Success can be deadly: just look at the dinosaurs, who got so big they needed an executive assistant
brain in their butt -- then ceded the planet to those quick, smart little mammals. Recognizing that the same thing can happen to corporations, Google's top management surprised the business world
this week with the announcement that Eric Schmidt is stepping down from his position as CEO, handing over the reins to co-founder Larry Page, who previously served as CEO from 1998-2001, while
co-founder Sergey Brin is giving up the title of president.
Both Schmidt and Brin will continue in key roles at Google, but this is clearly a major shakeup at the world's biggest Internet
company, and it naturally raises some questions among shareholders: chiefly, why, and why now? Google seemed to do quite well over the last ten years, so what's the point of shuffling management
at this juncture?
The top Googlers have hinted that this reorganization is intended to make the company more nimble and responsive, allowing it to introduce new products and services faster
by speeding up the decision-making process. Their main worry seems to be competition from Facebook, which is taking up a larger and larger share of the world's Internet usage, stoking fears it
will somehow begin eating into Google's search marketing business. Last fall Google made it clear -- albeit in a very vague way -- that it plans to integrate more social elements into its
platform, probably sometime in the first half of this year, in a move apparently intended to hold the line against the growing Facebook menace.

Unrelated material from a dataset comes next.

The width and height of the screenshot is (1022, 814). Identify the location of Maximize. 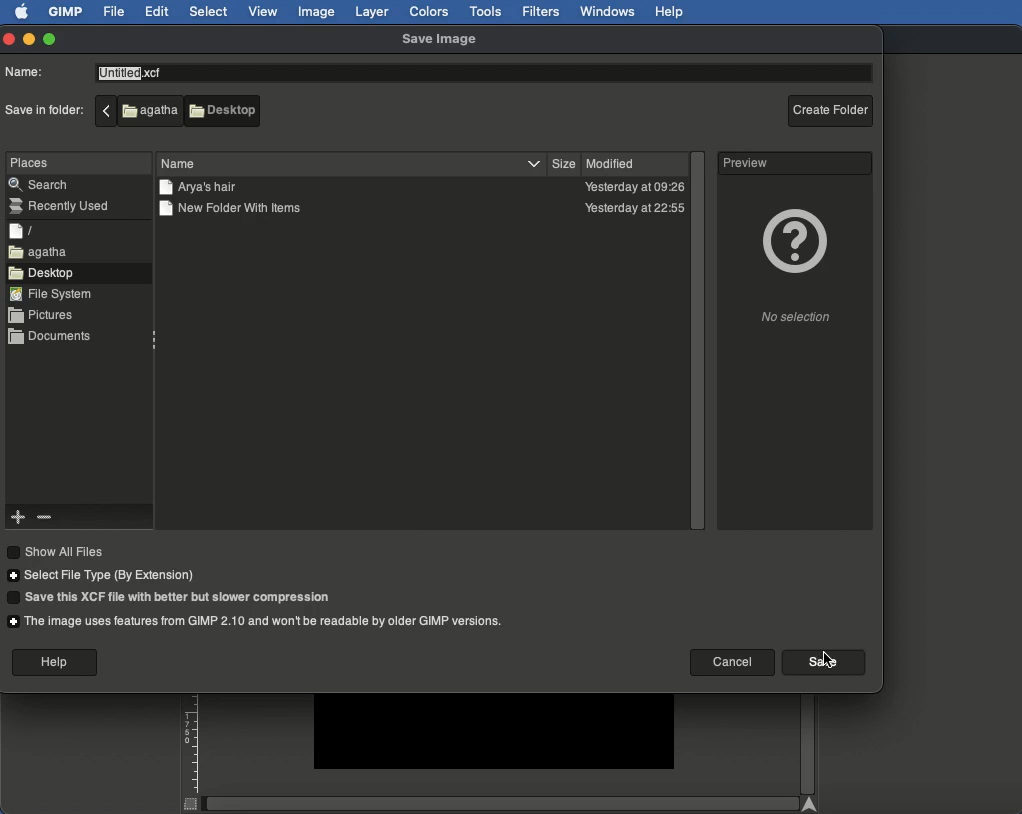
(49, 38).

But the company's record in social media
suggests that lack of speed hasn't always been the problem; indeed, if anything Google's previous social offerings have suffered from too much speed, as they were rushed to the marketplace
without sufficient planning, preparation, or support.
The best example of this was Buzz, which apparently went directly from development to implementation without much time for strategic
thinking in between. This resulted in an ill-considered roll-out which alarmed users with ham-fisted privacy mistakes, including automatically opting everyone in and creating accounts populated with
their frequent email contacts -- whether they wanted this or not. One public outcry and a few lawsuits later, they changed the offending features, but it was too late: tainted by this botched debut,
Buzz is still alive, somewhere, but it has clearly retreated into the background.
Even stranger episodes have involved Google rushing a product to market and then yanking it right off again,
before it even has a chance to attract users. At least that's my interpretation of the brief, unhappy life of Wave, which was supposed to provide a platform combining workplace collaboration,
email, IMs, social media content sharing, and all kinds of other nifty stuff.
Wave actually looked pretty cool, but I never got to use it. After a technical preview began with 100,000 users
in September 2009, Wave was released to the general public in May 2010 -- and by August 2010 it was dead. This suggests that whatever happened to make Google kill Wave (Google cited "lack of
interest") happened in those final three months -- which seems a bit trigger-happy, even at the revved-up pace of an Internet company.